Battery died while plugged in to high-power usb port.

Ian Darwin ian at darwinsys.com
Sun Aug 5 19:23:35 CEST 2007


Erik wrote:
> This morning I woke up and found I couldn't turn on my neo... even
> though it was plugged in [usb] all night!  It was plugged in directly,
> as in no hub, and yes, the PC was on overnight.
> 
> I'm not sure what happened... I was playing with gsm and bluetooth
> [ssh'd in over bluetooth] when I powered it off.  I probably just put
> it to sleep, actually, not hard off.  So possibly the bluetooth was
> still on drawing power, and maybe the gsm was still alive, and the cpu
> was keeping its memory warm too.  So possibly this was taking more
> than 100ma?  I didn't even think I had anything to worry about since
> it was attached to USB 5V that should be able to put out 500ma.  I
> figured it'd be fine to leave it in that low-ish power state
> overnight.
> 
> I'm attempting to charge the battery now, the Neo 1973 emergency
> charging way listed on 
> http://wiki.openmoko.org/wiki/Neo1973_Battery_Charger So I have my
> fingers crossed that it'll come back to life.  

The page you cite implies that you can use a reasonably arbitrary USB 
charger, e.g., from a Blackberry, to charge your Neo:

"An alternative method is used if the proper charger for the Neo is 
used.
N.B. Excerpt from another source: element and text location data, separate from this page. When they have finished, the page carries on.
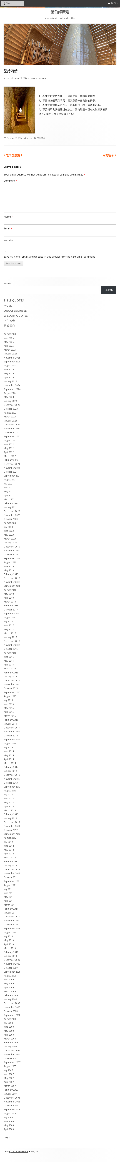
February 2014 (11, 766)
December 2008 (12, 1003)
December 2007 (12, 1050)
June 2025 (9, 369)
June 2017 (9, 625)
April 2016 (9, 664)
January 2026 (10, 353)
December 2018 (12, 578)
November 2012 (12, 826)
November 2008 (12, 1007)
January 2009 (10, 999)
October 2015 (11, 688)
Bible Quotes (14, 300)
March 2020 (10, 538)
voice (6, 78)
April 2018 (9, 597)
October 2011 (11, 877)
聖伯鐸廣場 (60, 11)
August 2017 (10, 617)
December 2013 (12, 774)
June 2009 (9, 979)
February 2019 (11, 574)
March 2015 (10, 715)
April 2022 (9, 452)
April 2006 (9, 1129)
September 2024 (12, 389)
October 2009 (11, 967)
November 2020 (12, 515)
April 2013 (9, 806)
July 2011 (8, 889)
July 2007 (8, 1070)
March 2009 (10, 991)
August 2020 (10, 522)
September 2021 (12, 475)
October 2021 (11, 471)
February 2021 (11, 503)
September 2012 (12, 833)
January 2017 (10, 637)
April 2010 (9, 944)
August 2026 (10, 333)
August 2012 (10, 837)
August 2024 (10, 393)
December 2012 (12, 822)
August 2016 (10, 652)
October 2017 (11, 609)
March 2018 (10, 601)
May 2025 (9, 373)
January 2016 (10, 676)
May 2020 (9, 534)
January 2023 (10, 420)
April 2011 (9, 900)
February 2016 (11, 672)
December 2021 (12, 463)
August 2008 (10, 1018)
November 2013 (12, 778)
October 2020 (11, 518)
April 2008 (9, 1034)
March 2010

If the Neo measures 48kohm +/- 1% between usb pin 5 and ground, it 
will detect the dumb charger and use it for fast charging."

Has anybody tried this, specifically a Blackberry charger?

> 3. Should a voltage always appear on the +/- terminals of the battery,
>    or does that third pin need tickled in some way to get a voltage
>    out?

I had my battery out the other day when in similar circumstance, and 
measured around 3V across the +/- terminals with no tweaking, so I 
suspect that it should always appear.